Korhogo Cloth or Toile de Korhogo

Figure 6.15
Senufo, Ivory Coast, West Africa
Handspun cotton, vegetal and mud-based pigments
h. 65 inches, w. 44 inches

Korhogo Cloth, with its marriage of tradition and the influences of globalization, is yet another example of modernity in African cloth production. Well-known for its figurative images painted on a canvas of handspun cotton cloth for use as wall hangings, this type of cloth first surfaced in the late 1960s and early 1970s, and remains popular among tourists and urban Ivorians today. 
Its history is an interesting one. American Peace Corps volunteers in the late 1960s, early 1970s, then eager to preserve Senufo “tradition” and help the Senufo to expand their market, encouraged them to explore new avenues for their cloth production. The prototype was a type of cloth known as fila that the Senufo wore, and still wear, for spiritual (see figure 6.9). Fila cloth is mainly decorated with painted stripes and as its primary motif, the zig-zag design symbolic of the leopard. To hold onto the traditional character of fila, producers of Kohogo cloth continued to use handspun cotton strips woven by their neighboring Djula, and the natural vegetal and mud-based pigments used for painting it. But unlike fila, Korhogo cloth became a canvas onto which the cloth producers painted a wide range of representational imagery drawn from local environment and culture.  This particular example of Korhogo cloth features local fowl, fish, and various plants combined with images of Poro masqueraders.
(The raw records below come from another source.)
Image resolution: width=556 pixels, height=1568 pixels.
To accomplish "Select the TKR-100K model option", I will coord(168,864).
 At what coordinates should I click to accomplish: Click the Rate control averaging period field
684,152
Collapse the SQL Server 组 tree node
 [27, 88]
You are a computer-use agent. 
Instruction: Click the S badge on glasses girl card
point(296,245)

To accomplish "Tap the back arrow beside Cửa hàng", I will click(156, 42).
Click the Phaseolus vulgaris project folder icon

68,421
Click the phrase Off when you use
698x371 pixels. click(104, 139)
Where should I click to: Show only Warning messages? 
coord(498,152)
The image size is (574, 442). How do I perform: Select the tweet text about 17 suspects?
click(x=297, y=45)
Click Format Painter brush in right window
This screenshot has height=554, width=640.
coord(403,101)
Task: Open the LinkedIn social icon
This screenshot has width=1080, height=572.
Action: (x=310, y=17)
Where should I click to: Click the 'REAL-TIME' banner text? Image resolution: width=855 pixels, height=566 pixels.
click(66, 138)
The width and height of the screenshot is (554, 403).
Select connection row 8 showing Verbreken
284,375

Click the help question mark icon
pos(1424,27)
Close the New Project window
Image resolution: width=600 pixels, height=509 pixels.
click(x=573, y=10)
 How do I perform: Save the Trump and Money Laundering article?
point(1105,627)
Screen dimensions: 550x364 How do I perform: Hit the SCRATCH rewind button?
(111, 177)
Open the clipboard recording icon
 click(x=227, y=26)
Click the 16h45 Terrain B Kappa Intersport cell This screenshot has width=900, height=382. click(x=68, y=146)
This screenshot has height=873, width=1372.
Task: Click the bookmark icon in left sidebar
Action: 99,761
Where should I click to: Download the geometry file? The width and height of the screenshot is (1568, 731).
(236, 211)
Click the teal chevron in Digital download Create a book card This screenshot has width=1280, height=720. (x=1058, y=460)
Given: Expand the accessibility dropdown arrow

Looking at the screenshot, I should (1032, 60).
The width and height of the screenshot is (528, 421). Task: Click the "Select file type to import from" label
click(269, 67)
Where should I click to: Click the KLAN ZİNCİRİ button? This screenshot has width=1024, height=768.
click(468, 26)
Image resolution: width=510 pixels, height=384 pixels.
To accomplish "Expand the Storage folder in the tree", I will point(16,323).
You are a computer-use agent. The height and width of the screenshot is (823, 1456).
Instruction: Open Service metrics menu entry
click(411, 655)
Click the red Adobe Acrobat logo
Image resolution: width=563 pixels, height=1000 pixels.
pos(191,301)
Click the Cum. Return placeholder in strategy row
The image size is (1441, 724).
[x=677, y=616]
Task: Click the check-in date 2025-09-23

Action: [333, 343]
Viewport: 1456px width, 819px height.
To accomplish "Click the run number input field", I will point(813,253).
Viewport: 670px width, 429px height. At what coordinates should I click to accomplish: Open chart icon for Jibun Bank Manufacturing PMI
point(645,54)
A small strip painted by a child features a row of artfully rendered guinea fowl. In the earliest examples of Korhogo cloth, the fila stripes were preserved as the grid into which the visual forms would be painted.  By the early 1980s, when the Grahams collected this cloth, the Senufo cloth makers had abandoned the stripes, using instead the entire cloth to frame the painted images..



figure 6.9

The technique the Senufo use to make “fila,” a cloth that provides spiritual protection for its wearer, is identical to the method for making “Korhogo” cloth.
Photo taken by Lisa Aronson in Dagbarakaha (Cote d’Ivoire), 1987.